Recently my interest in AI and deep learning was rekindled when Andrew Ng announced his new specialization on Coursera. After completing the first course of the sequence (which I enjoyed very much), I’d like to share some thoughts. My PhD supervisor, Prof. Winfried Pohlmeier, during one of our lunch breaks some 15 years ago exclaimed “These artificial neural networks are just a fancy name for non-linear econometric models” – he was very right about this, at least when it comes to supervised learning.

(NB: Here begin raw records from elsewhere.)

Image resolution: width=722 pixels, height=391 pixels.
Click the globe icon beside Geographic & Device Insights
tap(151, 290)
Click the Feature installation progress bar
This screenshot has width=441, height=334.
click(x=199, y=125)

In an interview with Andrew Ng, Geoffrey Hinton mentioned that basically back propagation and the whole “learning” bit is not much more than taking first derivatives of various functions to apply gradient descent – ideas that have been around for a very long time (the idea seems to trace at least as far back as an 1863 paper from Bernhard Riemann). Next time someone claims “But I will never use linear algebra and (matrix) calculus in my job” you can easily prove them wrong. 😊

Andrew Ng also jokingly reflected that deep learning became rather popular after it was rebranded as “deep” – before that it was just a boring “neural networks with many hidden layers” – yawn. We like “deep” – it’s just cool.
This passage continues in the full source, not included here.